Input:

* * * * * * *

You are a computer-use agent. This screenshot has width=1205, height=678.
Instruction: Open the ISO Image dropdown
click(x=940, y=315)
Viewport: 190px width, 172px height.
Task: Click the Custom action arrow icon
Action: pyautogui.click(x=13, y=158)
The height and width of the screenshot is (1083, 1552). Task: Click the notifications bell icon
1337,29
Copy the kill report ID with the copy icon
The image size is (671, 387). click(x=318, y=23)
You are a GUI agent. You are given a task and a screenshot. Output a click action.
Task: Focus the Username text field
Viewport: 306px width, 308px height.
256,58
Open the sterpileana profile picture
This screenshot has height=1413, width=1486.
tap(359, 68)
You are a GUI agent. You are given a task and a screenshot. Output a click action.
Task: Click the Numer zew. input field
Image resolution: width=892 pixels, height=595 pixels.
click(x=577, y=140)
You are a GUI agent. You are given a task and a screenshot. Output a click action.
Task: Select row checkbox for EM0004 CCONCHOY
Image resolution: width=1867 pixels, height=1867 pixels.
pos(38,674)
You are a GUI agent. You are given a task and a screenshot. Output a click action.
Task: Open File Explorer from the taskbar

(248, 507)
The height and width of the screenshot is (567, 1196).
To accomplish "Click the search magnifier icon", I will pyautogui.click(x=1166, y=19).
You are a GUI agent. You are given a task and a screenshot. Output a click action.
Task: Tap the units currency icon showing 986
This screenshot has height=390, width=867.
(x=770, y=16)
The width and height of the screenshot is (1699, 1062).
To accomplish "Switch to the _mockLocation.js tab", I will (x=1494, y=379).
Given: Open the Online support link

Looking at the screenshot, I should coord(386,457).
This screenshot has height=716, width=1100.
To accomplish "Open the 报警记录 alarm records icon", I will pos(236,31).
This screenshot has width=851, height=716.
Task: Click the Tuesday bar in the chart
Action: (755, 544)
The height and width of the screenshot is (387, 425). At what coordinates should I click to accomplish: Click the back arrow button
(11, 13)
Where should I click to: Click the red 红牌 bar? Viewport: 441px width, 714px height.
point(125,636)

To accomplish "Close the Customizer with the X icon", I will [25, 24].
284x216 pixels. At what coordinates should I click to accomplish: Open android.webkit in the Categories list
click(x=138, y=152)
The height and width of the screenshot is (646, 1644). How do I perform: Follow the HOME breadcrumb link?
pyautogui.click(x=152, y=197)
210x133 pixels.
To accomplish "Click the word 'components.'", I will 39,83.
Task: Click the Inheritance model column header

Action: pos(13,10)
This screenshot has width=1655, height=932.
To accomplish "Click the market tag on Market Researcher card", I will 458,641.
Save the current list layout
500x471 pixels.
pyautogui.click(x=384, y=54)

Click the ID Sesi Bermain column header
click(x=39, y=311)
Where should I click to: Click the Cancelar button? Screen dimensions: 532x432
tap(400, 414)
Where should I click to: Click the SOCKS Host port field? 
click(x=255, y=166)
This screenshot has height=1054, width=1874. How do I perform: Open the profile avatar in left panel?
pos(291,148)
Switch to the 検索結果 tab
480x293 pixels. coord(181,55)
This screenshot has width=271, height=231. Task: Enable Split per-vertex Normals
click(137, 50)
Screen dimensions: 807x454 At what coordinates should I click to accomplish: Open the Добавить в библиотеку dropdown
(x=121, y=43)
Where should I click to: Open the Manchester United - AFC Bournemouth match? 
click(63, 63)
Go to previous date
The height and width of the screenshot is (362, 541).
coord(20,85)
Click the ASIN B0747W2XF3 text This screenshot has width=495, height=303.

* * * * * * *

Task:
Extract every line of the items above and reproduce each one verbatim, in its original order.

The answer:
You are a computer-use agent. This screenshot has width=1205, height=678.
Instruction: Open the ISO Image dropdown
click(x=940, y=315)
Viewport: 190px width, 172px height.
Task: Click the Custom action arrow icon
Action: pyautogui.click(x=13, y=158)
The height and width of the screenshot is (1083, 1552). Task: Click the notifications bell icon
1337,29
Copy the kill report ID with the copy icon
The image size is (671, 387). click(x=318, y=23)
You are a GUI agent. You are given a task and a screenshot. Output a click action.
Task: Focus the Username text field
Viewport: 306px width, 308px height.
256,58
Open the sterpileana profile picture
This screenshot has height=1413, width=1486.
tap(359, 68)
You are a GUI agent. You are given a task and a screenshot. Output a click action.
Task: Click the Numer zew. input field
Image resolution: width=892 pixels, height=595 pixels.
click(x=577, y=140)
You are a GUI agent. You are given a task and a screenshot. Output a click action.
Task: Select row checkbox for EM0004 CCONCHOY
Image resolution: width=1867 pixels, height=1867 pixels.
pos(38,674)
You are a GUI agent. You are given a task and a screenshot. Output a click action.
Task: Open File Explorer from the taskbar

(248, 507)
The height and width of the screenshot is (567, 1196).
To accomplish "Click the search magnifier icon", I will pyautogui.click(x=1166, y=19).
You are a GUI agent. You are given a task and a screenshot. Output a click action.
Task: Tap the units currency icon showing 986
This screenshot has height=390, width=867.
(x=770, y=16)
The width and height of the screenshot is (1699, 1062).
To accomplish "Switch to the _mockLocation.js tab", I will (x=1494, y=379).
Given: Open the Online support link

Looking at the screenshot, I should coord(386,457).
This screenshot has height=716, width=1100.
To accomplish "Open the 报警记录 alarm records icon", I will pos(236,31).
This screenshot has width=851, height=716.
Task: Click the Tuesday bar in the chart
Action: (755, 544)
The height and width of the screenshot is (387, 425). At what coordinates should I click to accomplish: Click the back arrow button
(11, 13)
Where should I click to: Click the red 红牌 bar? Viewport: 441px width, 714px height.
point(125,636)

To accomplish "Close the Customizer with the X icon", I will [25, 24].
284x216 pixels. At what coordinates should I click to accomplish: Open android.webkit in the Categories list
click(x=138, y=152)
The height and width of the screenshot is (646, 1644). How do I perform: Follow the HOME breadcrumb link?
pyautogui.click(x=152, y=197)
210x133 pixels.
To accomplish "Click the word 'components.'", I will 39,83.
Task: Click the Inheritance model column header

Action: pos(13,10)
This screenshot has width=1655, height=932.
To accomplish "Click the market tag on Market Researcher card", I will 458,641.
Save the current list layout
500x471 pixels.
pyautogui.click(x=384, y=54)

Click the ID Sesi Bermain column header
click(x=39, y=311)
Where should I click to: Click the Cancelar button? Screen dimensions: 532x432
tap(400, 414)
Where should I click to: Click the SOCKS Host port field? 
click(x=255, y=166)
This screenshot has height=1054, width=1874. How do I perform: Open the profile avatar in left panel?
pos(291,148)
Switch to the 検索結果 tab
480x293 pixels. coord(181,55)
This screenshot has width=271, height=231. Task: Enable Split per-vertex Normals
click(137, 50)
Screen dimensions: 807x454 At what coordinates should I click to accomplish: Open the Добавить в библиотеку dropdown
(x=121, y=43)
Where should I click to: Open the Manchester United - AFC Bournemouth match? 
click(63, 63)
Go to previous date
The height and width of the screenshot is (362, 541).
coord(20,85)
Click the ASIN B0747W2XF3 text This screenshot has width=495, height=303.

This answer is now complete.